Surely the property taxes Rustydad refers to are far outweighed by the cost of decommissioning and clean-up (which Melinda Burns says in the article we taxpayers largely shoulder the burden of)? Not to mention the fate of our wildlife, the fish that we rely on for food, and the health costs to humans... I swam at Summerland last summer with my granddaughters and we came out of the water oil-slicked. What health effects will this have on all of us down the line? Thank you, Melinda, for this excellent article. Let's get rid of the wells and not let the Feds push us into drilling more!

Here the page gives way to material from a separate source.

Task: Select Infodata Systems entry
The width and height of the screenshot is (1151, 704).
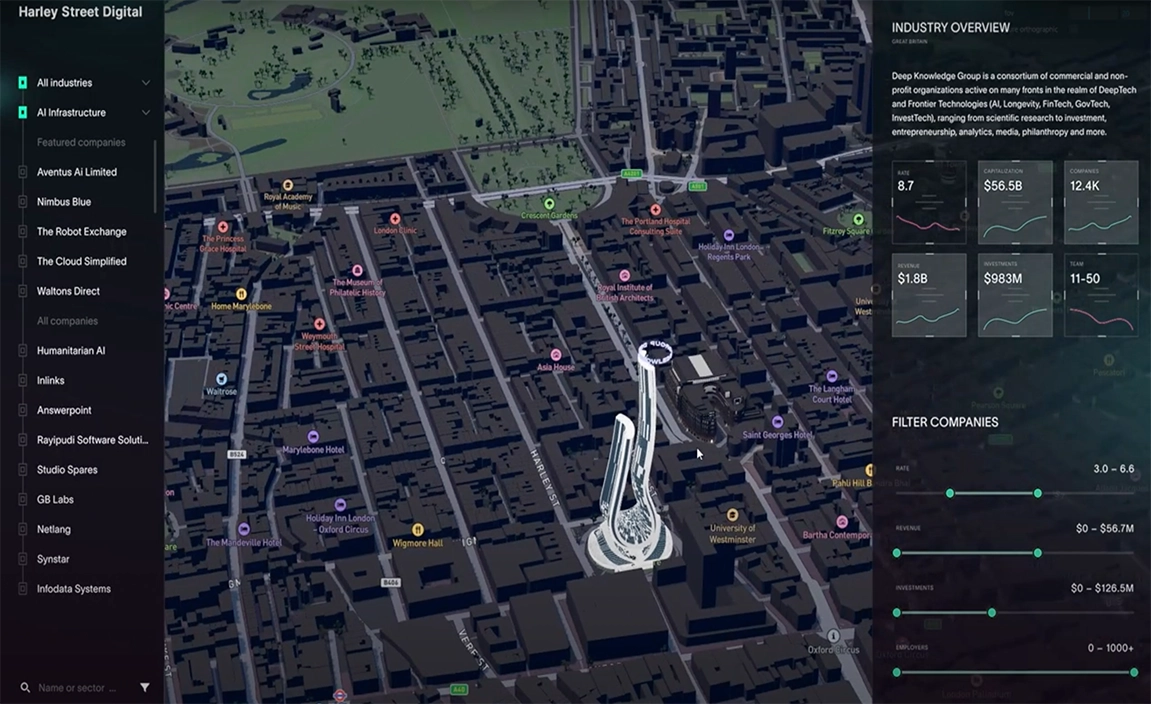Action: [74, 589]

a-1569239157 Jan 30, 2019 01:56 PM
Offshore Oil: The Long Goodbye

And lost revenue from tourism when a catastrophe, of whatever size, occurs. "The oil companies themselves will bear most of the cost, billions of dollars overall. At the same time, the state Legislature has been forced to budget tens of millions because former owners have disappeared into history or declared bankruptcy." ====================================================== "Last year, at a cost of $1.2 million, State Lands plugged a legacy well that was spewing globs of black oil onto the sand. " at Summerland. Worst of taxpayer monies going to this is under "Passing the Buck." ====================================================== "Venoco declared bankruptcy and quitclaimed its offshore leases to the state, leaving behind a meager $22 million bond for decommissioning. Onshore, Exxon contends it is not liable for removing Venoco’s former oil and gas processing plant at Haskell’s Beach. Negotiations are ongoing; the state’s position is that the company has the responsibility to assume nearly all the costs related to the decommissioning work. But taxpayers are already shouldering some of the expense. Under an agreement with the bankruptcy court, the state report says, State Lands is operating the onshore plant and Platform Holly at a cost of $1.2 million per month so that Exxon can safely plug the platform wells. Without somewhere to ship the oil and gas, the pressure in those wells would build up dangerously. State Lands estimates it will cost up to $83 million to keep the plant and Platform Holly running for three years. That’s equivalent to half the $160 million in revenues from royalties and rents that Venoco generated for the state there."

Mesarats Jan 30, 2019 08:14 AM
Offshore Oil: The Long Goodbye

Witnessing the spill and loss of sea life as a young kid was a horrible experience and my first lesson and understanding of death and suffering. It seemed to go on forever. We grew up by the beach, it was our play ground and then there were only a few visible rigs, but there was much more tar on the beach and in the water than we get today. Interesting that the tents placed over the natural seeps and relief of pressure by drilling likely reduced the overall hydrocarbon emissions and wonder if decommissioning will have any impact on the natural seepage. http://www.geol.ucsb.edu/faculty/boles/library/pdf/Boles_Seeps_Write_Up_Final_April_20-1+figures.pdf

rustydad Jan 30, 2019 07:32 AM
Offshore Oil: The Long Goodbye

One important issue not mentioned is the loss of property taxes. Several local school districts have been relying on taxes from oil infrastructure that will now be gone. A great deal of pain will be inevitable.